- [Task requirements]: What is needed is a verbatim copy of all the records.

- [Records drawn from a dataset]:
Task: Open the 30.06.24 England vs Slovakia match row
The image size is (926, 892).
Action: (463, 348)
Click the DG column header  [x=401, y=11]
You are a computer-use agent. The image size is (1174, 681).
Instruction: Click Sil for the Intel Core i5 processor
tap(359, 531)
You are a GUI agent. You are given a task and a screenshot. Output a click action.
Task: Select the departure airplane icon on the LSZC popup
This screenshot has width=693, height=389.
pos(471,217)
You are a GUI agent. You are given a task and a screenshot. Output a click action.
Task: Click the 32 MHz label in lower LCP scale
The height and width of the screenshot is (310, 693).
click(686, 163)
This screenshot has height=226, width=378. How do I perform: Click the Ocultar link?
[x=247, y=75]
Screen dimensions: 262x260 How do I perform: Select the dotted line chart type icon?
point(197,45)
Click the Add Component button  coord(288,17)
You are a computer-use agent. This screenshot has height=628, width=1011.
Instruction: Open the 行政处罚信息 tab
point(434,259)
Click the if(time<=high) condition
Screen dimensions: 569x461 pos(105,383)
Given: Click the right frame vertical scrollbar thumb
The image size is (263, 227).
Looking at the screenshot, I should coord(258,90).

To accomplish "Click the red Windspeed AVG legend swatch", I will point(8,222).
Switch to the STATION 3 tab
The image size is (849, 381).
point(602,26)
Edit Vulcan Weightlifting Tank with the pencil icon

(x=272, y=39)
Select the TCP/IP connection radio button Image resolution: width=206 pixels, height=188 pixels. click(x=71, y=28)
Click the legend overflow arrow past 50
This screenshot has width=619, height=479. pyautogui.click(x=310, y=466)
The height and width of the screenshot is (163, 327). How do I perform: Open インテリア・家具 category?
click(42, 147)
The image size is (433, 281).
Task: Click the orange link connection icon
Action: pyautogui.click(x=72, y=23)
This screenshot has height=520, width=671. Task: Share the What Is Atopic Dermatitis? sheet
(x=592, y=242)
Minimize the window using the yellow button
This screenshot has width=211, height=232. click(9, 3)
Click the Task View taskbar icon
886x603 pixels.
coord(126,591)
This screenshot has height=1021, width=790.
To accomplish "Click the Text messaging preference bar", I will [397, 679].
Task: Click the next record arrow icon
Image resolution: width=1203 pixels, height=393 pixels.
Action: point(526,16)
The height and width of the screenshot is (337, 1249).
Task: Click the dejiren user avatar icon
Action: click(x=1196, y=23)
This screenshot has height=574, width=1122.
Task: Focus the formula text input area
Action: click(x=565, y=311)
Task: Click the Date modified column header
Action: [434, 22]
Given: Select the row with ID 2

- [Answer to this problem]:
Task: Open the 30.06.24 England vs Slovakia match row
The image size is (926, 892).
Action: (463, 348)
Click the DG column header  [x=401, y=11]
You are a computer-use agent. The image size is (1174, 681).
Instruction: Click Sil for the Intel Core i5 processor
tap(359, 531)
You are a GUI agent. You are given a task and a screenshot. Output a click action.
Task: Select the departure airplane icon on the LSZC popup
This screenshot has width=693, height=389.
pos(471,217)
You are a GUI agent. You are given a task and a screenshot. Output a click action.
Task: Click the 32 MHz label in lower LCP scale
The height and width of the screenshot is (310, 693).
click(686, 163)
This screenshot has height=226, width=378. How do I perform: Click the Ocultar link?
[x=247, y=75]
Screen dimensions: 262x260 How do I perform: Select the dotted line chart type icon?
point(197,45)
Click the Add Component button  coord(288,17)
You are a computer-use agent. This screenshot has height=628, width=1011.
Instruction: Open the 行政处罚信息 tab
point(434,259)
Click the if(time<=high) condition
Screen dimensions: 569x461 pos(105,383)
Given: Click the right frame vertical scrollbar thumb
The image size is (263, 227).
Looking at the screenshot, I should coord(258,90).

To accomplish "Click the red Windspeed AVG legend swatch", I will point(8,222).
Switch to the STATION 3 tab
The image size is (849, 381).
point(602,26)
Edit Vulcan Weightlifting Tank with the pencil icon

(x=272, y=39)
Select the TCP/IP connection radio button Image resolution: width=206 pixels, height=188 pixels. click(x=71, y=28)
Click the legend overflow arrow past 50
This screenshot has width=619, height=479. pyautogui.click(x=310, y=466)
The height and width of the screenshot is (163, 327). How do I perform: Open インテリア・家具 category?
click(42, 147)
The image size is (433, 281).
Task: Click the orange link connection icon
Action: pyautogui.click(x=72, y=23)
This screenshot has height=520, width=671. Task: Share the What Is Atopic Dermatitis? sheet
(x=592, y=242)
Minimize the window using the yellow button
This screenshot has width=211, height=232. click(9, 3)
Click the Task View taskbar icon
886x603 pixels.
coord(126,591)
This screenshot has height=1021, width=790.
To accomplish "Click the Text messaging preference bar", I will [397, 679].
Task: Click the next record arrow icon
Image resolution: width=1203 pixels, height=393 pixels.
Action: point(526,16)
The height and width of the screenshot is (337, 1249).
Task: Click the dejiren user avatar icon
Action: click(x=1196, y=23)
This screenshot has height=574, width=1122.
Task: Focus the formula text input area
Action: click(x=565, y=311)
Task: Click the Date modified column header
Action: [434, 22]
Given: Select the row with ID 2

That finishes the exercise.